▶ TAREFA PROPOSTA A
Enumere todas as palavras e expressões que surgem entre aspas no excerto sobre Hugo Chávez e a Revolução Cubana.
▶ TAREFA PROPOSTA B
De acordo com o excerto sobre Hugo Chávez e a Revolução Cubana, por que motivo a principal preocupação dos revolucionários deverá ser evitar que torçam a Revolução? Responda em uma a três frases.
▶ TAREFA PROPOSTA C
Prossiga o excerto sobre Hugo Chávez, Fidel Castro e a Revolução Cubana a partir da sua última frase.

Todavia, como vivi uma Revolução e vi os atalhos em que certas Esquerdas se costumam enfiar, também não me admira a ideia. É partindo deste pressuposto que se me afigura o restante.

Não me incomoda a ver Hugo Chávez solidário com a Revolução Cubana, mas ao ver a forma como este pretende copiar a relação de Fidel Castro com o povo cubano temo que este confunda as conquistas da Revolução Cubana com as suas taras.

Que o presidente venezuelano procure introduzir no seu país algumas medidas que redistribuam a riqueza, que até agora só tem sido pertença de uma oligarquia intermediária dos interesses ianques na Venezuela, é algo com que simpatizo. Mesmo que o estilo não me agrade.

Não duvido, porém, que na Venezuela, entre aqueles que nunca tiveram nada, o “estilo” não será a principal preocupação. Não foi a pensar nisso que disseram “presente” quando foi necessário defender o “seu” presidente eleito do golpe militar dos “democráticos” terra-tenientes e media-tenientes.

“Deus escreve por linhas tortas”, dizem os crentes. Perante as derrotas sucessivas do movimento dos trabalhadores a nível mundial, começa a difundir-se entre alguma Esquerda a ideia de que a Revolução se pode fazer por linhas tortas. Errado. Uma Revolução nascida torta tarde ou nunca se endireita, isto quer dizer que a principal preocupação dos revolucionários deverá ser a de evitar que a torçam. A ideia de um homem providencial é torcer a Revolução.

A História demonstra que as revoluções que têm homens providencias acabam por morrer com o tutor. Ou sobrevivem, apesar do e contra o empecilho do tutor.

Com Cuba no horizonte.
As conquistas sociais que transformaram uma imensa casa de putas num dos países com maior nível de escolaridade e de saúde no mundo não podem ser desprezadas, mesmo tendo em conta a forma como o regime cubano se defende mal da ameaça imperialista.

Esconjurar a crítica política é dos aspectos em que o regime cubano desperdiça nos pés as balas que diz atirar ao inimigo. E a identificação da vida de uma Revolução com os poucos anos que um líder possa caminhar sobre a terra é outro.

Na figura débil do Fidel Castro acamado pressente-se a própria Revolução Cubana a definhar. Tragicamente não são só os "Scarfaces" de Miami que o vêem.

▶ DADOS FORNECIDOS
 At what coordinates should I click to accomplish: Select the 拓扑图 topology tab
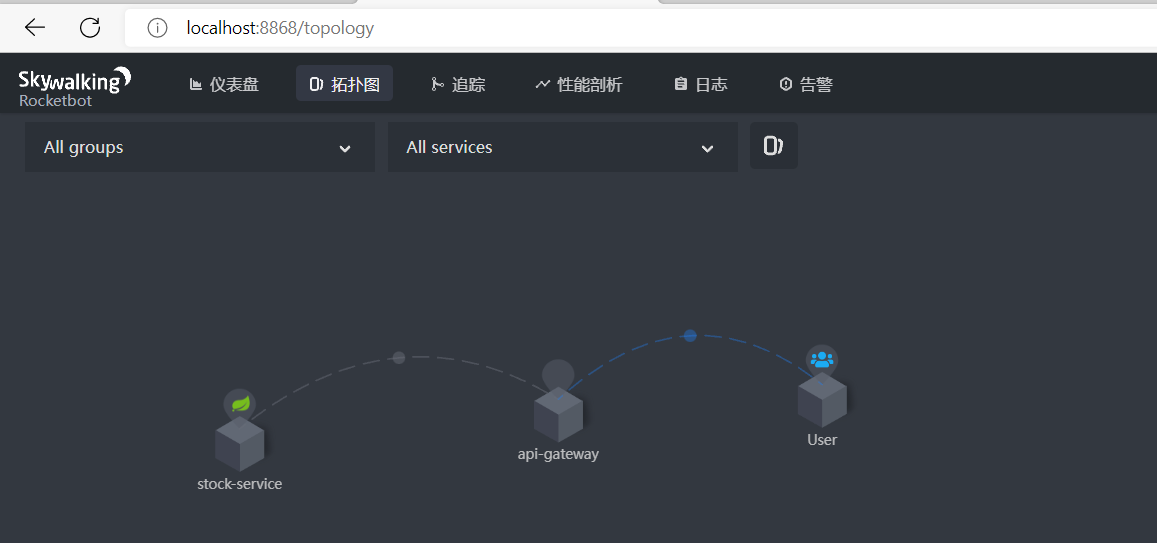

▶ RESPOSTA FINAL A
“estilo”, “presente”, “seu”, “democráticos”, “Deus escreve por linhas tortas” e “Scarfaces”.

▶ RESPOSTA FINAL B
Porque uma Revolução nascida torta tarde ou nunca se endireita.

▶ RESPOSTA FINAL C
Perante isto, que dizer da cegueira de certa Esquerda que teima em confundir as conquistas revolucionárias com a tirania de um partido - apesar de haver exemplos suficientes que mostram o bêco aonde isso conduz? Por outro lado, que comentário à miopia dos outros que só descortinam na ilha cubana a presença tutelar de Fidel e esquecem o resto: que a muitos deserdados desta “democracia” em que vivemos basta ir para a bicha do sistema nacional de saúde para que sintamos inveja daquela “ditadura”? Uns e outros, cada um a seu modo, já deixaram de acreditar em revoluções sociais.

Voltando a Hugo Chávez.
O que pode tornar o fait-diver do “Público” no drama da Revolução Venezuelana (ainda há por aí alguém que se diga de Esquerda que ainda não se tenha apercebido de que há uma Revolução em curso na Venezuela?!) é a tentação do presidente em se sobrepor à mobilização dos explorados em cujo nome fala, que o espelho do palácio presidencial não reflicta apenas a imitação do amado Simón Bolívar, mas a da lenda do “Zorro” - aquele que se substituía aos humilhados na luta pela dignidade social, quando lhe dava na gana.

As revoluções só avançam com a Mobilização consciente do Povo - o tal que continua em Terceiro Estado - com a Democracia, que entrega ao Povo a decisão sobre os ritmos e os avanços revolucionários, com uma outra Legalidade que consagre o interesse público contra os privilégios de Classe.
E com a Liberdade, aquela que permite que seja a agressão à nova legalidade e não a opinião que se tem sobre ela que faça quem quer que seja ir para a prisão.

Parafraseando a frase conhecida, a Revolução é um assunto demasiado sério para que se deixe ao cuidado de um líder, de um grupo de comissários ou de um comité central. Já agora, de um grupo parlamentar - é também nas mãos de uma política virada sobretudo para o crescimento deste que a Esquerda não se deve colocar.